Records from a data source:

☆ ☆ ☆ ☆ ☆ ☆ ☆

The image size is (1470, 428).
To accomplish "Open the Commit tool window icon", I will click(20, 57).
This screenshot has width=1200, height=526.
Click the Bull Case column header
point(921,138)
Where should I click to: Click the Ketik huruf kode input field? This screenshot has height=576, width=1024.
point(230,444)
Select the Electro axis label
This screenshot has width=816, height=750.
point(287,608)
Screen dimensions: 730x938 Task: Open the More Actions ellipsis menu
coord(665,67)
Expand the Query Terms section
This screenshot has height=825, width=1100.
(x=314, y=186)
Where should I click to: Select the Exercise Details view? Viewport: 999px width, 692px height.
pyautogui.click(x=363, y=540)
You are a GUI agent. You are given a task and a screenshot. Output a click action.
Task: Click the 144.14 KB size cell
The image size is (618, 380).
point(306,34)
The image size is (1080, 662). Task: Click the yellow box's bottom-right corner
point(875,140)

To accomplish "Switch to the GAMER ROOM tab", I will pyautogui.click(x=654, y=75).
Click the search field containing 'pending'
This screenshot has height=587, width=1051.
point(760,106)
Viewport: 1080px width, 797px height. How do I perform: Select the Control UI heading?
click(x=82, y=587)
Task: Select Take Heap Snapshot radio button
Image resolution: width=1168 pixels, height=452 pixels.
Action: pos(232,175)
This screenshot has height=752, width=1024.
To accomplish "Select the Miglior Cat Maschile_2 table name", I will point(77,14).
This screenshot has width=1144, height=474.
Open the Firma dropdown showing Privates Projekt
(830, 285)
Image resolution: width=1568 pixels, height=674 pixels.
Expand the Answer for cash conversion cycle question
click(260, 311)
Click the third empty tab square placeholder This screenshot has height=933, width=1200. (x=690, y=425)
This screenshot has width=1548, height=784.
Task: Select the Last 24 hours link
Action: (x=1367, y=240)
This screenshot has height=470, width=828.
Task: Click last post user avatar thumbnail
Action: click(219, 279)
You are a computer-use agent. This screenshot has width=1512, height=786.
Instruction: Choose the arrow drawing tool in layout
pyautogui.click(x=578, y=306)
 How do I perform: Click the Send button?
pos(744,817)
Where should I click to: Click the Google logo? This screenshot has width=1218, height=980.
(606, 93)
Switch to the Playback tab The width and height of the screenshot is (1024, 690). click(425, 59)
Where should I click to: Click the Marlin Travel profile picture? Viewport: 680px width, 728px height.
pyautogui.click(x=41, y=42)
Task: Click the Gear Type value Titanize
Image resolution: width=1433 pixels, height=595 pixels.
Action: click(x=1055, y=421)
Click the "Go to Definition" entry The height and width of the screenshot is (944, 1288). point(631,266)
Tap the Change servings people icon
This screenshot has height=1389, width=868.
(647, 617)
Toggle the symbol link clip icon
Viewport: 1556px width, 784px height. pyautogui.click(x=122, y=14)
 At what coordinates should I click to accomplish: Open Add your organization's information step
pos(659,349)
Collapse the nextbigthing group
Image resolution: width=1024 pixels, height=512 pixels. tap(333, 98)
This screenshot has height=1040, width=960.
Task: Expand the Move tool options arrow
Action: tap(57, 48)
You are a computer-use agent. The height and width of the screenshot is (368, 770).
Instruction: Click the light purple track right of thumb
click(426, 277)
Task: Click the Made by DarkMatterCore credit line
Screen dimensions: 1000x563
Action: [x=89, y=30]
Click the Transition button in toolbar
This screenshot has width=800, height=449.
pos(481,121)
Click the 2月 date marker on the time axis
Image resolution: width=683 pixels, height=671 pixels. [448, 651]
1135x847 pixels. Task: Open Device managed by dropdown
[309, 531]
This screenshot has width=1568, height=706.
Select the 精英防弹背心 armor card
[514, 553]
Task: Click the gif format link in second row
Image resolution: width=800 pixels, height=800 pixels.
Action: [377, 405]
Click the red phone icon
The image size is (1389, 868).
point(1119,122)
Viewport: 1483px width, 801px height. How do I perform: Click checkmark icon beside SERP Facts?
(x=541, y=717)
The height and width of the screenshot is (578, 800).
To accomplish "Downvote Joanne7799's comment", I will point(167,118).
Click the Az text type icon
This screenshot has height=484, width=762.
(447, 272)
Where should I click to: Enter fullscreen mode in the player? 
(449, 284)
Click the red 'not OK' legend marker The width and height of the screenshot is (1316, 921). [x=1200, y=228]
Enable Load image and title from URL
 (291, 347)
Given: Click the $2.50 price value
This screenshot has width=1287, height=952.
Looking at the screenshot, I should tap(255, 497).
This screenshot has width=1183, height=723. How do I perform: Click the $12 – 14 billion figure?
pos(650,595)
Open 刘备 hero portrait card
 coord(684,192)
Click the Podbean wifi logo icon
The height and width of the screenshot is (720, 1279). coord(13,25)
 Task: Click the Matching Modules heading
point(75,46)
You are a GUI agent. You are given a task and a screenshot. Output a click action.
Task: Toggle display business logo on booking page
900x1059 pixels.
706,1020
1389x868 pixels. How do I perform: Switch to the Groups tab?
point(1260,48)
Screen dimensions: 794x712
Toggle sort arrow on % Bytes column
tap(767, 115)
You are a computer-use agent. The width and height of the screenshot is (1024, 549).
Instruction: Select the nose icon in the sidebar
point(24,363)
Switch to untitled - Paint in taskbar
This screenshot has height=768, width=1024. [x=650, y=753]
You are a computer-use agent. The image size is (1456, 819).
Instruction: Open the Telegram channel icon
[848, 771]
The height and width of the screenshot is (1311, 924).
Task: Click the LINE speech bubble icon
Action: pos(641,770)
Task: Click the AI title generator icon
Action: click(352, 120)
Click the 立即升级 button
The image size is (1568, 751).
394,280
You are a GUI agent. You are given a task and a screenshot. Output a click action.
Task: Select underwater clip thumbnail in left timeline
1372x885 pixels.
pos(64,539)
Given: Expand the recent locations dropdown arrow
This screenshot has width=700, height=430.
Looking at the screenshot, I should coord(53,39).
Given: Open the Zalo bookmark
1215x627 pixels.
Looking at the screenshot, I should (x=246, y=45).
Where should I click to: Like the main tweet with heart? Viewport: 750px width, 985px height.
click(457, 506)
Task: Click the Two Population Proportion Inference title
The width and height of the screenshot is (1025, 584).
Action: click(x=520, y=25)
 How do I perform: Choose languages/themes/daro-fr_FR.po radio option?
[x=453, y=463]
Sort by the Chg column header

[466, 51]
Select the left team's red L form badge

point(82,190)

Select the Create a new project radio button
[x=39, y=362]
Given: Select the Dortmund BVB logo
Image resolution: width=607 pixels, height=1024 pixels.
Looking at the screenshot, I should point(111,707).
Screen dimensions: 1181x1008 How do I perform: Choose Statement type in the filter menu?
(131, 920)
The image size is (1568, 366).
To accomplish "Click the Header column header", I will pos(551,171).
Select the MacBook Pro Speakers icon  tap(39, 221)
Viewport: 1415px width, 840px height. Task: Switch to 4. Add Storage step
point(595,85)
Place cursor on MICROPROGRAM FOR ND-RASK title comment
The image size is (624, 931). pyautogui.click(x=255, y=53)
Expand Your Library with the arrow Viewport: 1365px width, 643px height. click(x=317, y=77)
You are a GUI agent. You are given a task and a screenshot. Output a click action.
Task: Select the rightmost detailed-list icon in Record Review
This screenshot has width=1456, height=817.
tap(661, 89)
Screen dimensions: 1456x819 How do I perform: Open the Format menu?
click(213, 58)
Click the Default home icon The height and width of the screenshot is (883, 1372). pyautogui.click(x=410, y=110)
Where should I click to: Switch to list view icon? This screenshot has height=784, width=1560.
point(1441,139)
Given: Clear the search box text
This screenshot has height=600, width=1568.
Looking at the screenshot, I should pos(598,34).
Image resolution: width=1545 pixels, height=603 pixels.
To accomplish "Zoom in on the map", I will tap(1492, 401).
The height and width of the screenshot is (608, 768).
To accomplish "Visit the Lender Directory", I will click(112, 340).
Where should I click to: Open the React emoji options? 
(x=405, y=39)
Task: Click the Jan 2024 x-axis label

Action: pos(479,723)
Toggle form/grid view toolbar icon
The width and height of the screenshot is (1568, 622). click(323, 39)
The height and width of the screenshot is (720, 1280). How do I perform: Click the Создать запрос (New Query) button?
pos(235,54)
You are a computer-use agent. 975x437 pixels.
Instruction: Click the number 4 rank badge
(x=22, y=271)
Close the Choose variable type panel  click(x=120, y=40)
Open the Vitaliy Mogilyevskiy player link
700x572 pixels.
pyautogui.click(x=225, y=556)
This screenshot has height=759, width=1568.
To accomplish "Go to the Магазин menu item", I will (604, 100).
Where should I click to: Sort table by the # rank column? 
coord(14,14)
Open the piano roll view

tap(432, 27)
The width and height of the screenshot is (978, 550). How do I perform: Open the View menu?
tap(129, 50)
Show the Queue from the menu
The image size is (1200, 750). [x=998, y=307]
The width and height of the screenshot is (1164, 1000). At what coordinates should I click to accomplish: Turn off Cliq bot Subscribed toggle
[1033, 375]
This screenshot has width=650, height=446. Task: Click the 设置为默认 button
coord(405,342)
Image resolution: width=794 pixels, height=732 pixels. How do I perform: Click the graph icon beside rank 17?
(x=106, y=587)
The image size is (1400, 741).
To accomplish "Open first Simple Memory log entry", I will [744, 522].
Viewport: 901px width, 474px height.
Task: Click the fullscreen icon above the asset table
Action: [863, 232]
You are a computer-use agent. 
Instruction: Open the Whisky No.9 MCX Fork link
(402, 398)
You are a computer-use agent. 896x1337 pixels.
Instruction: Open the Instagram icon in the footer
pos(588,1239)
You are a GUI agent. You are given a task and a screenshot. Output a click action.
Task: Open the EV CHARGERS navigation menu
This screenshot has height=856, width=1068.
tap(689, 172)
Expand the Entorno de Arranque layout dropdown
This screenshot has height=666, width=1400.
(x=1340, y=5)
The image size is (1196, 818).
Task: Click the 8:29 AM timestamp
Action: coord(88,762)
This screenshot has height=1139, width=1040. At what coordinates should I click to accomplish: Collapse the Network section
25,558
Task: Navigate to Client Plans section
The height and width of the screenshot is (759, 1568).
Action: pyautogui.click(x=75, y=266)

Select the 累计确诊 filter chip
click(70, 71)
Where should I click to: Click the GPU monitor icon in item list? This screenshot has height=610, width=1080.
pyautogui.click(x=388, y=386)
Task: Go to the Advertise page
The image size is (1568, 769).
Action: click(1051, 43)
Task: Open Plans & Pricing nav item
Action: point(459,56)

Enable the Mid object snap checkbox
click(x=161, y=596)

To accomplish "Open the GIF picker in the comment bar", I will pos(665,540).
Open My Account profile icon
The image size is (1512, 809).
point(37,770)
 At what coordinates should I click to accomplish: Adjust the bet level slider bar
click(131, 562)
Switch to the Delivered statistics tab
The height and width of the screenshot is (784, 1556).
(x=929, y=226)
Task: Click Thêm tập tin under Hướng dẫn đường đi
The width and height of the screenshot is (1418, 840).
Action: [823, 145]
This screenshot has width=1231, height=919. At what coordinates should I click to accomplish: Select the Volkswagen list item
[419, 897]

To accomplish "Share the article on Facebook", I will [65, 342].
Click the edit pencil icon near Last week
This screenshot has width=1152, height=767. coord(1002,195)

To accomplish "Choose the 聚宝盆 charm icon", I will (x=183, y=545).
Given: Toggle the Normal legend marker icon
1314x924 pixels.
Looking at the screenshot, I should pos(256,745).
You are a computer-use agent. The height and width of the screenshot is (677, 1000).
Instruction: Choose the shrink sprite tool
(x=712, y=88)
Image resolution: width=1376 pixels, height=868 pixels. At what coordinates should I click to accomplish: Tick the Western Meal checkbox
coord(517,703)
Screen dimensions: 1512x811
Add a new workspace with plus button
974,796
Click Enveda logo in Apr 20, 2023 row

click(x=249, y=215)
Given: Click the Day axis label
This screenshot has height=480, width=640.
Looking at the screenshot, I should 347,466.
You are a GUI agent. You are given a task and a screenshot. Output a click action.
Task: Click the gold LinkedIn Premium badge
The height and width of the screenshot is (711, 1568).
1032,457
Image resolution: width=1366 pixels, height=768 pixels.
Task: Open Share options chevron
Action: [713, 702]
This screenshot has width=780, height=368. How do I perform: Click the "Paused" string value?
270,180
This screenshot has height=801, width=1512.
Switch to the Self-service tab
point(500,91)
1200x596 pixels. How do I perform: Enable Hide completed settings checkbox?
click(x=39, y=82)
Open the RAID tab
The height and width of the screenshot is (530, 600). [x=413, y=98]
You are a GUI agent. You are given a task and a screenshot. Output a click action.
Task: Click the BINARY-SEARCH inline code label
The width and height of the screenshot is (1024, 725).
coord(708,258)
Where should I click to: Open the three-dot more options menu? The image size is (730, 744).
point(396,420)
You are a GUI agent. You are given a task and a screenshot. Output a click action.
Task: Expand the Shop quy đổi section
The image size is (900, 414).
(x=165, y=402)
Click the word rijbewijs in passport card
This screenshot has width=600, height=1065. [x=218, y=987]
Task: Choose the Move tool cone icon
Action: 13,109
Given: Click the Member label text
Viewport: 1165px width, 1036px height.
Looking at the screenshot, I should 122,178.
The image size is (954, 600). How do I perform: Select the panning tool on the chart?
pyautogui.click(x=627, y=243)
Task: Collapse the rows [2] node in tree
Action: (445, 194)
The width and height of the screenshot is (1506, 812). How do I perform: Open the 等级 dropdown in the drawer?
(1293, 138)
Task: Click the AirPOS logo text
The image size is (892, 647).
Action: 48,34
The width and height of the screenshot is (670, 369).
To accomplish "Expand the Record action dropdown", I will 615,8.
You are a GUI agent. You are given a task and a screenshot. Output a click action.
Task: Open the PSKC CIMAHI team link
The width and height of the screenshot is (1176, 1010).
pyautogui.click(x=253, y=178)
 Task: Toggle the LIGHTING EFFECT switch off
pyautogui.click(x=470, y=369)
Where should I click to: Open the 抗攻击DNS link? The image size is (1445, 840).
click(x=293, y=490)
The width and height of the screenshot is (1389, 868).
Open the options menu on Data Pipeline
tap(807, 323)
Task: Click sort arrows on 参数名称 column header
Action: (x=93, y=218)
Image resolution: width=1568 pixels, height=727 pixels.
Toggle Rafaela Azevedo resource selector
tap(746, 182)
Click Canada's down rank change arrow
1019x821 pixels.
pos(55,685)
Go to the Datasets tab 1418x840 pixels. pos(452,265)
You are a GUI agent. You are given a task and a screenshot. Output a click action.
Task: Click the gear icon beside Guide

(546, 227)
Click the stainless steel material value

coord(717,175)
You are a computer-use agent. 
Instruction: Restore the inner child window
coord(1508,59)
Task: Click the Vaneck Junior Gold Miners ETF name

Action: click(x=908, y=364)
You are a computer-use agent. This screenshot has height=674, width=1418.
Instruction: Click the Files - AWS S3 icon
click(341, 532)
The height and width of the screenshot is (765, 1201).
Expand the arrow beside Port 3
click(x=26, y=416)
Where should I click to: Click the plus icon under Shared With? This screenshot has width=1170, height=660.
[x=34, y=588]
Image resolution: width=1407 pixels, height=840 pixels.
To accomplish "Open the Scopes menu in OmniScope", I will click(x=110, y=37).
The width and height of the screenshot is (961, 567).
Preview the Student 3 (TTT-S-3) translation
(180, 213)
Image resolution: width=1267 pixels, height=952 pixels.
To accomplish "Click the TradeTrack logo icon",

☆ ☆ ☆ ☆ ☆ ☆ ☆

● **Your instructions**
Scale every coordinate in the answers by 1.05, rounding to whole numbers with halves rounded up. Begin at the start of the data, stop after the line that contains "coord(665,67)", and give all those lines again, with every line that has no answer unchanged.

● **Exercise response**
The image size is (1470, 428).
To accomplish "Open the Commit tool window icon", I will click(21, 60).
This screenshot has width=1200, height=526.
Click the Bull Case column header
point(967,145)
Where should I click to: Click the Ketik huruf kode input field? This screenshot has height=576, width=1024.
point(242,466)
Select the Electro axis label
This screenshot has width=816, height=750.
point(301,638)
Screen dimensions: 730x938 Task: Open the More Actions ellipsis menu
coord(698,70)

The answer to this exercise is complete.